Many guys often become very distraught when they just aren't seeing the rate of muscle gains that they thought they would from their weight-training program. They wonder if they're perhaps doing something incorrectly.

Maybe they aren't doing the right exercises in the gym or perhaps their diet just isn't up to par.

While both of these factors definitely will influence the results that you see with your muscle-building program, it's important to take some additional factors into account.

Whenever you ask the question, "how long does it take to build muscle," you really must evaluate your own situation personally. Each and every person will build muscle at a slightly different speed, so evaluating your own characteristics will help you set a goal that's realistic for your own body.

Let's take a look at the factors that answer this burning question, "how long does it take to build muscle?"


bodybuilding history The very first element to take a look at when figuring out how quickly you'll be able to build muscle is what your past training history is. If you're someone who has been in the gym for years already, you're going to be building muscle at a much slower rate than someone who has never picked up a weight in their life.

Generally speaking, the more experience you have behind you, assuming you were using a properly planned workout program, the slower size gains will be.

Likewise, the more muscle you've already gained in the past, the slower additional muscle is going to come on.

If you were to keep building muscle at the same rate as you continued on about your program, we'd have gigantic 400-pound men walking around.

There comes a point where muscle mass gains will be incredibly slow as you reach close to your genetic potential.

discover how to gain weight


3 body types
The second factor to consider in terms of how quickly you can build muscle is what your body type is.
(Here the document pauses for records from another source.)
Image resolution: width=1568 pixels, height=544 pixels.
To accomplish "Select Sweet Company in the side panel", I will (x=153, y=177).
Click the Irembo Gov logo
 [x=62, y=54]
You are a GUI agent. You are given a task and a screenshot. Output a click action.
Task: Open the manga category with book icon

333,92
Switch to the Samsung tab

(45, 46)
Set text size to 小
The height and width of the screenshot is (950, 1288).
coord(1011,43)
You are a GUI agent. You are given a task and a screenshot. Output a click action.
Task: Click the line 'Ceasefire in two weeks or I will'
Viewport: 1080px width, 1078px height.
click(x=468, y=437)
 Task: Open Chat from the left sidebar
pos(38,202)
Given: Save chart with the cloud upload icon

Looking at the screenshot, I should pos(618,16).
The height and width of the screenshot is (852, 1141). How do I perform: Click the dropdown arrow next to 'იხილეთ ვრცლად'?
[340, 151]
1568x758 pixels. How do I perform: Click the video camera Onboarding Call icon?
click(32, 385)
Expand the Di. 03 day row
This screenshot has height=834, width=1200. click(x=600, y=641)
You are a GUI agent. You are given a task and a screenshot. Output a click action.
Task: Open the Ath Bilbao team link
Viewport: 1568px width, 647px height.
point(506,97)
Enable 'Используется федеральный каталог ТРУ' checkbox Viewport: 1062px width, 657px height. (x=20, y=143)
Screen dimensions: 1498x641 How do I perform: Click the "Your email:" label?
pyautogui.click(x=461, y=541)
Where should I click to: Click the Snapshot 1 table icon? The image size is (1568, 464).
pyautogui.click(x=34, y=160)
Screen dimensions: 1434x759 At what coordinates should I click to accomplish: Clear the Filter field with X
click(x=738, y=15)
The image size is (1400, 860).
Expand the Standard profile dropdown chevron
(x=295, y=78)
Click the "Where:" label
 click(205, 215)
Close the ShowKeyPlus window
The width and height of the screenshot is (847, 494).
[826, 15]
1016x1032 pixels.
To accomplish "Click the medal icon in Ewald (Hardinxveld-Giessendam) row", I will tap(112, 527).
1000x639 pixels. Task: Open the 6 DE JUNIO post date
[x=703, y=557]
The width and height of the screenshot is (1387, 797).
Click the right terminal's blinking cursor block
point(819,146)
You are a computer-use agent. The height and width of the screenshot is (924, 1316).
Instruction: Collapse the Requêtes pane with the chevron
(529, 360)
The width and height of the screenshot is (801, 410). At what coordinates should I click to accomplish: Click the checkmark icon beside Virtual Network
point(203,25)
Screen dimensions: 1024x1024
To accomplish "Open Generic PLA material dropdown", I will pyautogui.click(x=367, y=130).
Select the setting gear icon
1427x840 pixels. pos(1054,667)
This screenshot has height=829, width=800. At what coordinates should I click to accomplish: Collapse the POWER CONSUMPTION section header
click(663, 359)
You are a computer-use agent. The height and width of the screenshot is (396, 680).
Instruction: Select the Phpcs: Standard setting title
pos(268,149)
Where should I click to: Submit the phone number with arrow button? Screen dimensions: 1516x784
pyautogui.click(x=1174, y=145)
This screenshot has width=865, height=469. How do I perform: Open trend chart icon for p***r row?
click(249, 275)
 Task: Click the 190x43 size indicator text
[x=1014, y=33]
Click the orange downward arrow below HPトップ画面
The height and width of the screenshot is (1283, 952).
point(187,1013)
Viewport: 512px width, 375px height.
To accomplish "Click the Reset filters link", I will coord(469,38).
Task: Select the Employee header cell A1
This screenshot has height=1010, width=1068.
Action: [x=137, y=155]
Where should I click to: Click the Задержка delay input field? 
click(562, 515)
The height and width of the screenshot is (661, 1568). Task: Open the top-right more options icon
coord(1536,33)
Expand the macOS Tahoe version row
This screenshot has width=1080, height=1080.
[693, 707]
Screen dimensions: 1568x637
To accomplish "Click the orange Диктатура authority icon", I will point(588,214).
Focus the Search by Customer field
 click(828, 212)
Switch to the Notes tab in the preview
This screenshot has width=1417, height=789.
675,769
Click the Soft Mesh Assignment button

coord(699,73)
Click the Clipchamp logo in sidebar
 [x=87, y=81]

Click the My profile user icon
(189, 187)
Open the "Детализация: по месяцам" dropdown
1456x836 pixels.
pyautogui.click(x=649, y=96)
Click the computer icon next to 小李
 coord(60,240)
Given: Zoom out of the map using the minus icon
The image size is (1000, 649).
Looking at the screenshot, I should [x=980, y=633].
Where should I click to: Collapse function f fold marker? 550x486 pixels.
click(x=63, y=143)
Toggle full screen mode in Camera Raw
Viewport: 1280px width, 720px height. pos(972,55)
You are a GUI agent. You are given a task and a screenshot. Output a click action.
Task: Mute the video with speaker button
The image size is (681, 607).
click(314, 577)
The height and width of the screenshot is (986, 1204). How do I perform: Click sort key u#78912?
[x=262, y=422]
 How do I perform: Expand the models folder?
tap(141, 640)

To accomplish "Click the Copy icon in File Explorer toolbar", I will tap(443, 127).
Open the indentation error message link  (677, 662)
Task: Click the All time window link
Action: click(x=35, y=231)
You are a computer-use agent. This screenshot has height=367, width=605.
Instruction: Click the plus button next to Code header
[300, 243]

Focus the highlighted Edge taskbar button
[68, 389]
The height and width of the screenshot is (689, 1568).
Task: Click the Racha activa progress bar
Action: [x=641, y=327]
If you're someone who's naturally skinny (an ectomorph), you're going to see slower muscle gain results compared to someone who easily adds muscle without a problem.

These various body types are referred to as ectomorphs, endomorphs, and mesomorphs, and by learning which body type you have, you'll be in a position to set some clear expectations.

Ectomorphs may only be able to add a pound or two of dry muscle per month while a mesomorph who is in the beginning of his muscle building career may double or even triple that in some instances.

Keep in mind when I say 1 – 2 pounds of muscle per month I'm talking about "dry muscle." The TRUTH is, with the right weight gain program, it's possible to gain more like 8 pounds of solid muscle weight per month if you include the water and glycogen weight that the new muscle tissue holds.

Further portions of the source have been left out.